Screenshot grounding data
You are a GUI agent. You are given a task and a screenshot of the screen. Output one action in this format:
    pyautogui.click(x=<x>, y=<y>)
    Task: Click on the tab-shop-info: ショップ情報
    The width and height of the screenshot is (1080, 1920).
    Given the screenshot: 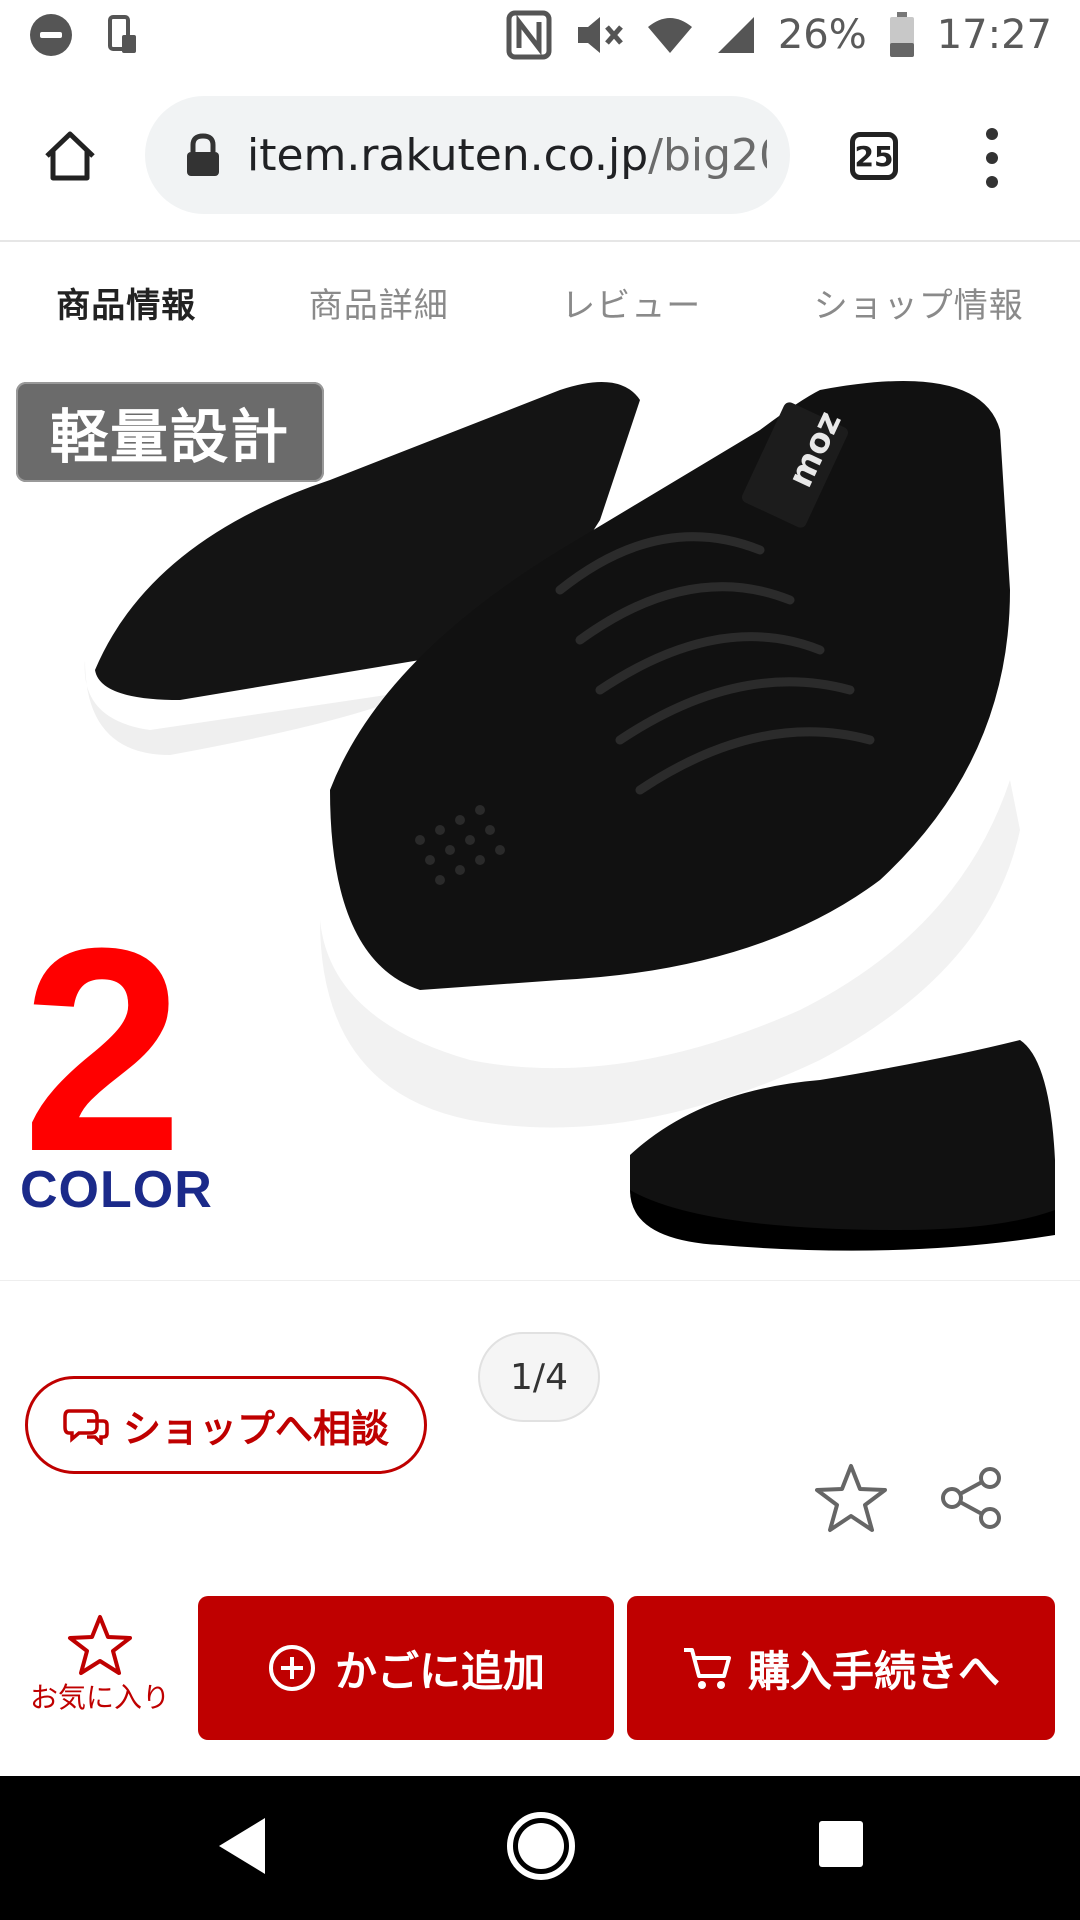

▶ WHAT IS NEEDED:
Output the lines above verbatim, omitting the pictures.

▶ RESPONSE FOR THIS EXERCISE:
You are a GUI agent. You are given a task and a screenshot of the screen. Output one action in this format:
    pyautogui.click(x=<x>, y=<y>)
    Task: Click on the tab-shop-info: ショップ情報
    The width and height of the screenshot is (1080, 1920).
    Given the screenshot: 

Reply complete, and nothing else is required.